The remaining three teams all struggled with design and construction issues with LEGO. Two of these teams, however, had team members with prior programming experience. This proved to be valuable for these teams in that they were able to write complex, effective, and efficient program code. The third team however, was hampered by both a lack of experience in LEGO design and construction, and computer programming. Their dual-motor design proved to be somewhat unwieldy and lacked traction and maneuverability. The positioning of the two motors on opposite corners of the chassis created some programming difficulties for this team as well. Unfortunately, the members of this team did not coalesce well as a collaborative group and experienced additional difficulties due to personality conflicts. The difficulties in the group's dynamics hindered their ability to construct higher-level solutions. The end result was that this team was unable to complete any of the additional challenges, though they were successful in completing the basic team challenge of removing the soda cans from within the circle.

Prior experience in programming proved to be a valuable asset for the two remaining teams. Although these teams struggled with the designing and building of their Team Challenge robots, they were successful in completing the basic challenge as well as the additional challenges. Their programming skills were such that these teams were able to create effective and efficient programs, which enabled their robots to maneuver the Team Challenge course despite a few mechanical challenges inherent in their robot designs. Interestingly, both of these teams chose to use one-motor designs to free up the second motor for use in a grabbing mechanism.
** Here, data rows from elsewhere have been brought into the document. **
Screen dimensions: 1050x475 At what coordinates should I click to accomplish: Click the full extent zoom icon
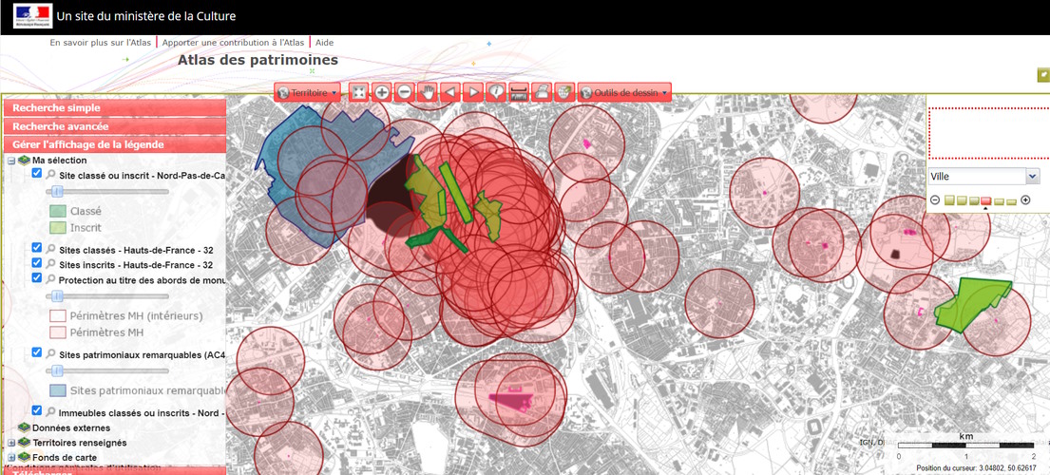click(358, 92)
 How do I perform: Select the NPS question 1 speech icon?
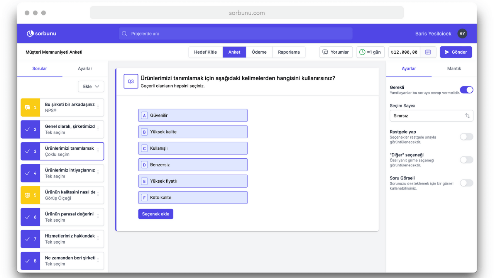pyautogui.click(x=27, y=107)
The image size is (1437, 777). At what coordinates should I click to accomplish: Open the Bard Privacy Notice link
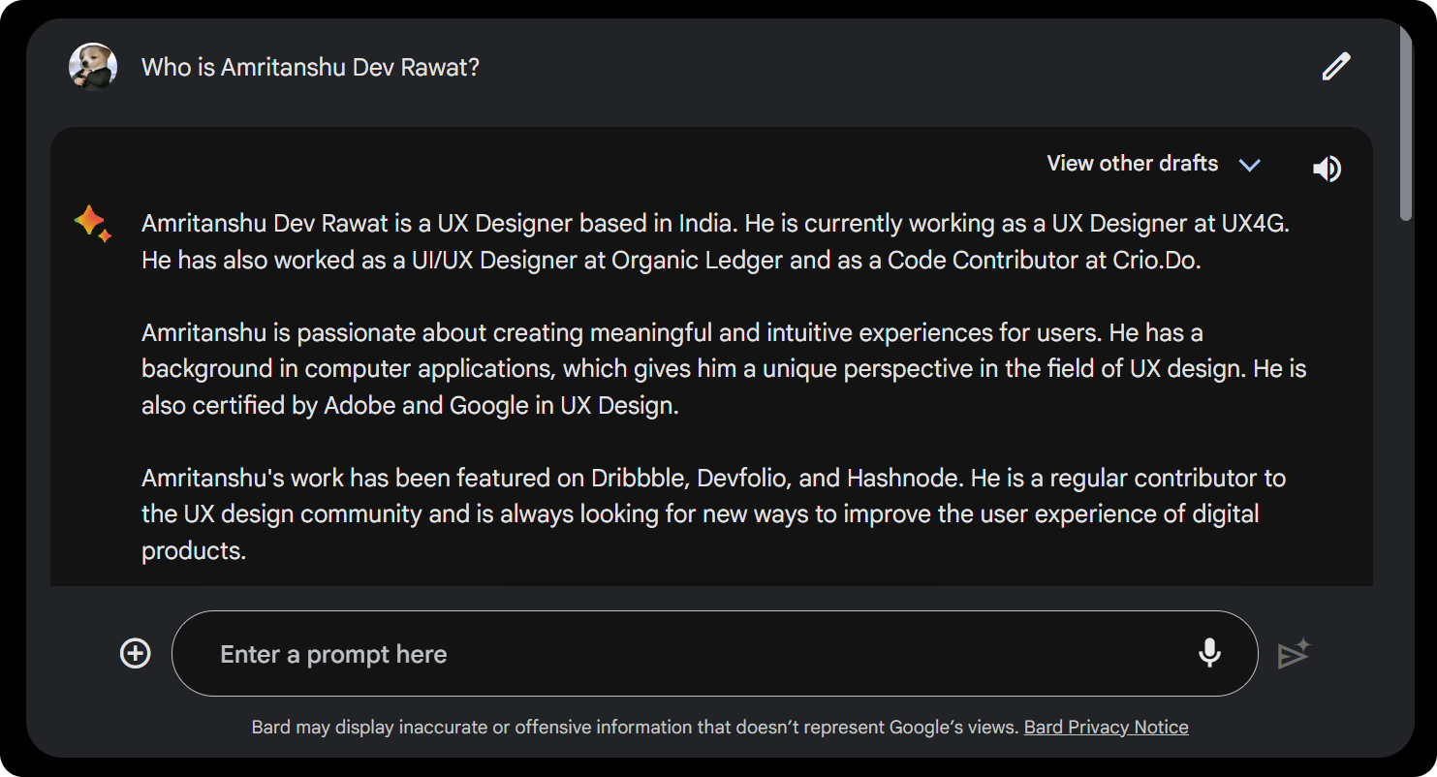click(1106, 727)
Consequently, these two teams were faced with sophisticated programming challenges to complete the basic team challenge as well as the additional challenges.
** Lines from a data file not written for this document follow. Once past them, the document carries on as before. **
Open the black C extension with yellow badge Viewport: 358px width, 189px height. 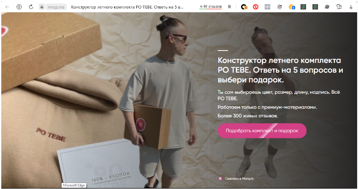coord(244,7)
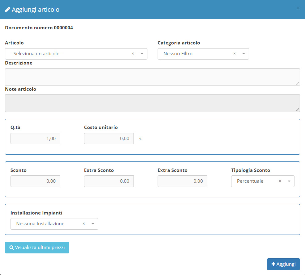Select the second Extra Sconto field

coord(182,181)
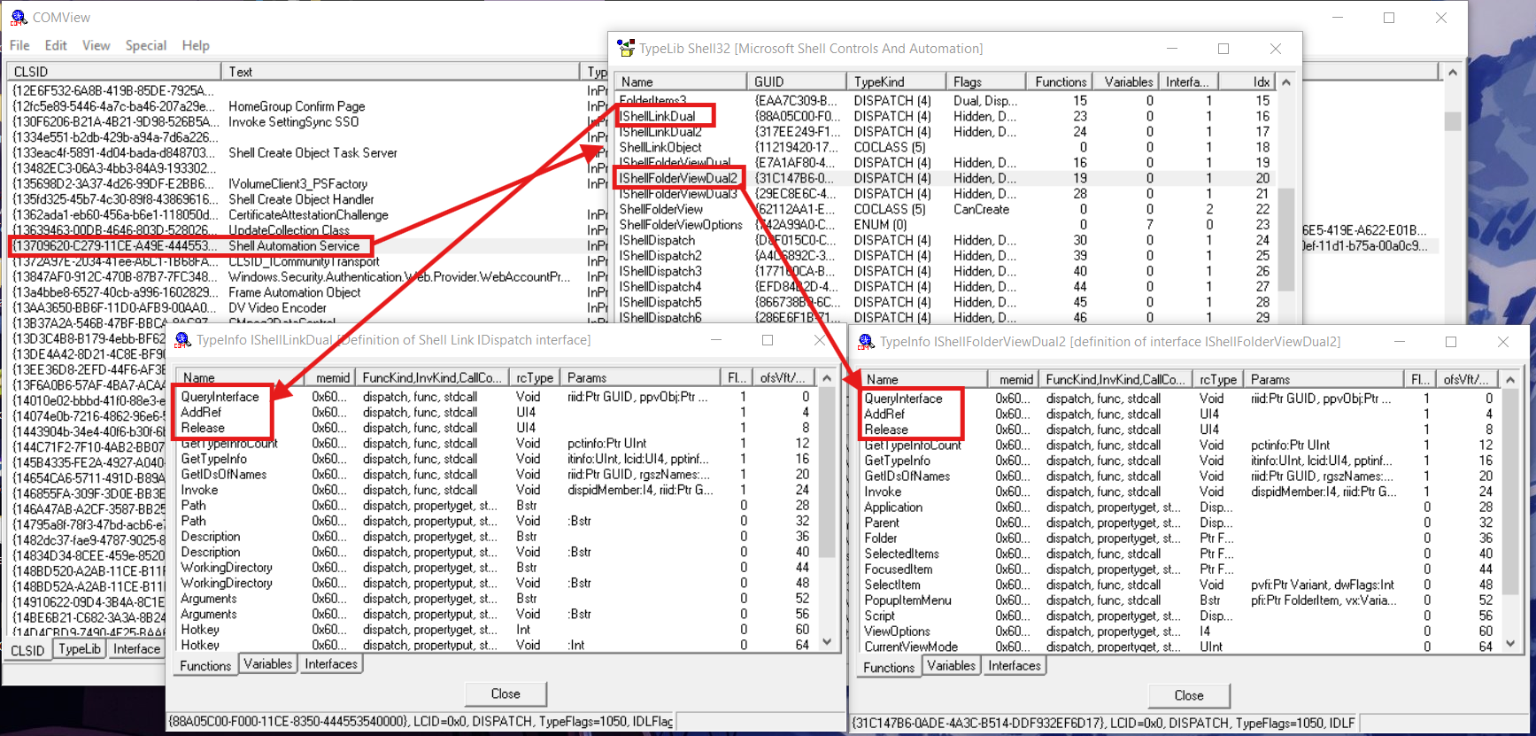Viewport: 1536px width, 736px height.
Task: Switch to the TypeLib tab in main window
Action: click(x=80, y=649)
The creators of "Beatrice" used a fairly simple one-motor chassis design from the LEGO Subassembly Constructopedia (LEGO Group, 1999d).

Figure 7 shows their initial design and a close-up view of the differential used in the one-motor design. It did not include a grabbing mechanism as it was designed to complete the basic challenge only and to push the soda cans out of the circle. A grabbing mechanism was added (Figure 8) once this team decided to tackle the additional challenges of returning the soda cans back through the Start Box and of counting the number of soda cans retrieved.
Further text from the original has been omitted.